Task
From the first line to the last, write out the records below exactly as they appear.

The records
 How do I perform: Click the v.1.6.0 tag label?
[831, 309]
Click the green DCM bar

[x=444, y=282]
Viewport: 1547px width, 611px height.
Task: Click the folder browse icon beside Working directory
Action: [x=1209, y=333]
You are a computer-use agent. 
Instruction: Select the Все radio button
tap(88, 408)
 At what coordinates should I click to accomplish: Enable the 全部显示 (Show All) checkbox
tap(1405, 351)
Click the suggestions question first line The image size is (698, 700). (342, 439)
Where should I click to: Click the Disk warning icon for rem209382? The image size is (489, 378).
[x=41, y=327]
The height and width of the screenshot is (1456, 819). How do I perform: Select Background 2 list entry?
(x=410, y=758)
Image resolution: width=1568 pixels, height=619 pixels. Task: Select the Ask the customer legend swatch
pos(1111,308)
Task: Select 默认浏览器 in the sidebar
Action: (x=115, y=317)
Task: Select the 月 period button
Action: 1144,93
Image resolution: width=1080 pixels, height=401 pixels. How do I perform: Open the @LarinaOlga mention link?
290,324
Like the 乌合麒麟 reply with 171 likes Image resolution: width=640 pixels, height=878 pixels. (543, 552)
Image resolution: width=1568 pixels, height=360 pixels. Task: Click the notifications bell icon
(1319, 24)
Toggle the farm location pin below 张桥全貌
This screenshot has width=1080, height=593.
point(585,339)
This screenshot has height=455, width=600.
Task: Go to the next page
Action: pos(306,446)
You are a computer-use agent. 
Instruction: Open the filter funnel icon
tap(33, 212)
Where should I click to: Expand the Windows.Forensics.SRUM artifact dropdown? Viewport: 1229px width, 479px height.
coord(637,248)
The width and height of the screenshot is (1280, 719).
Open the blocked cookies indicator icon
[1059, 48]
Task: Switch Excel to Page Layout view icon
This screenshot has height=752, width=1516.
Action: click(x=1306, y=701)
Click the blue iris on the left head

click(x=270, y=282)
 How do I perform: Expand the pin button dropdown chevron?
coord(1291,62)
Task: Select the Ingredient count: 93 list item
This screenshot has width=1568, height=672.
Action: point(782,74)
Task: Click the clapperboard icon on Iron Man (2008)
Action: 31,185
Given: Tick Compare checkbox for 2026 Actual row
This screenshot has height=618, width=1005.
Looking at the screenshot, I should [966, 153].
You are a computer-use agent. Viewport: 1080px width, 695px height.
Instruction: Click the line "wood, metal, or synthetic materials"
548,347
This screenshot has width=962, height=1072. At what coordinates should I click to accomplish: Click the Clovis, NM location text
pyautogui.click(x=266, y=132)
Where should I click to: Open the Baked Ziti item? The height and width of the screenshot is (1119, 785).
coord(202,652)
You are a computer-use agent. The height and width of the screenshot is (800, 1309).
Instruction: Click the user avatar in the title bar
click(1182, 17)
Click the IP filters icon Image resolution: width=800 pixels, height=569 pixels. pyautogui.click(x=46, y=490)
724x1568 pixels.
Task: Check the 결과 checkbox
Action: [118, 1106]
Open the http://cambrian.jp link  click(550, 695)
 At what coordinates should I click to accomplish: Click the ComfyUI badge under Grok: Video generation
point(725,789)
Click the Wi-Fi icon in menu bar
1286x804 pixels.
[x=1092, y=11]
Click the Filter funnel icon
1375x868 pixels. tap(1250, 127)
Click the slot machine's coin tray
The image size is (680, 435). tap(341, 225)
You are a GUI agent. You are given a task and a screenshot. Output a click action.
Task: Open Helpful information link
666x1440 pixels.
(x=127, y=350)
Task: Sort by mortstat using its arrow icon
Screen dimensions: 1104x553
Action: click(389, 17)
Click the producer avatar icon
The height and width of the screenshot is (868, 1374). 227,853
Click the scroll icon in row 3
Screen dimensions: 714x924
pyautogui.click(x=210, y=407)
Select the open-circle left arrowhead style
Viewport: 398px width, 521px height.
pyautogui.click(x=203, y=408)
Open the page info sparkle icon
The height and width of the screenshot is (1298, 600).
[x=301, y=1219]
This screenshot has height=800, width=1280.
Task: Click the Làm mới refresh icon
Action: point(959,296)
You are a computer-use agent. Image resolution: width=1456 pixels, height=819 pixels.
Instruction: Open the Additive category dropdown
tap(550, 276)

Worked solution
 How do I perform: Click the v.1.6.0 tag label?
[831, 309]
Click the green DCM bar

[x=444, y=282]
Viewport: 1547px width, 611px height.
Task: Click the folder browse icon beside Working directory
Action: [x=1209, y=333]
You are a computer-use agent. 
Instruction: Select the Все radio button
tap(88, 408)
 At what coordinates should I click to accomplish: Enable the 全部显示 (Show All) checkbox
tap(1405, 351)
Click the suggestions question first line The image size is (698, 700). (342, 439)
Where should I click to: Click the Disk warning icon for rem209382? The image size is (489, 378).
[x=41, y=327]
The height and width of the screenshot is (1456, 819). How do I perform: Select Background 2 list entry?
(x=410, y=758)
Image resolution: width=1568 pixels, height=619 pixels. Task: Select the Ask the customer legend swatch
pos(1111,308)
Task: Select 默认浏览器 in the sidebar
Action: (x=115, y=317)
Task: Select the 月 period button
Action: 1144,93
Image resolution: width=1080 pixels, height=401 pixels. How do I perform: Open the @LarinaOlga mention link?
290,324
Like the 乌合麒麟 reply with 171 likes Image resolution: width=640 pixels, height=878 pixels. (543, 552)
Image resolution: width=1568 pixels, height=360 pixels. Task: Click the notifications bell icon
(1319, 24)
Toggle the farm location pin below 张桥全貌
This screenshot has width=1080, height=593.
point(585,339)
This screenshot has height=455, width=600.
Task: Go to the next page
Action: pos(306,446)
You are a computer-use agent. 
Instruction: Open the filter funnel icon
tap(33, 212)
Where should I click to: Expand the Windows.Forensics.SRUM artifact dropdown? Viewport: 1229px width, 479px height.
coord(637,248)
The width and height of the screenshot is (1280, 719).
Open the blocked cookies indicator icon
[1059, 48]
Task: Switch Excel to Page Layout view icon
This screenshot has height=752, width=1516.
Action: click(x=1306, y=701)
Click the blue iris on the left head

click(x=270, y=282)
 How do I perform: Expand the pin button dropdown chevron?
coord(1291,62)
Task: Select the Ingredient count: 93 list item
This screenshot has width=1568, height=672.
Action: point(782,74)
Task: Click the clapperboard icon on Iron Man (2008)
Action: 31,185
Given: Tick Compare checkbox for 2026 Actual row
This screenshot has height=618, width=1005.
Looking at the screenshot, I should [966, 153].
You are a computer-use agent. Viewport: 1080px width, 695px height.
Instruction: Click the line "wood, metal, or synthetic materials"
548,347
This screenshot has width=962, height=1072. At what coordinates should I click to accomplish: Click the Clovis, NM location text
pyautogui.click(x=266, y=132)
Where should I click to: Open the Baked Ziti item? The height and width of the screenshot is (1119, 785).
coord(202,652)
You are a computer-use agent. The height and width of the screenshot is (800, 1309).
Instruction: Click the user avatar in the title bar
click(1182, 17)
Click the IP filters icon Image resolution: width=800 pixels, height=569 pixels. pyautogui.click(x=46, y=490)
724x1568 pixels.
Task: Check the 결과 checkbox
Action: [118, 1106]
Open the http://cambrian.jp link  click(550, 695)
 At what coordinates should I click to accomplish: Click the ComfyUI badge under Grok: Video generation
point(725,789)
Click the Wi-Fi icon in menu bar
1286x804 pixels.
[x=1092, y=11]
Click the Filter funnel icon
1375x868 pixels. tap(1250, 127)
Click the slot machine's coin tray
The image size is (680, 435). tap(341, 225)
You are a GUI agent. You are given a task and a screenshot. Output a click action.
Task: Open Helpful information link
666x1440 pixels.
(x=127, y=350)
Task: Sort by mortstat using its arrow icon
Screen dimensions: 1104x553
Action: click(389, 17)
Click the producer avatar icon
The height and width of the screenshot is (868, 1374). 227,853
Click the scroll icon in row 3
Screen dimensions: 714x924
pyautogui.click(x=210, y=407)
Select the open-circle left arrowhead style
Viewport: 398px width, 521px height.
pyautogui.click(x=203, y=408)
Open the page info sparkle icon
The height and width of the screenshot is (1298, 600).
[x=301, y=1219]
This screenshot has height=800, width=1280.
Task: Click the Làm mới refresh icon
Action: point(959,296)
You are a computer-use agent. Image resolution: width=1456 pixels, height=819 pixels.
Instruction: Open the Additive category dropdown
tap(550, 276)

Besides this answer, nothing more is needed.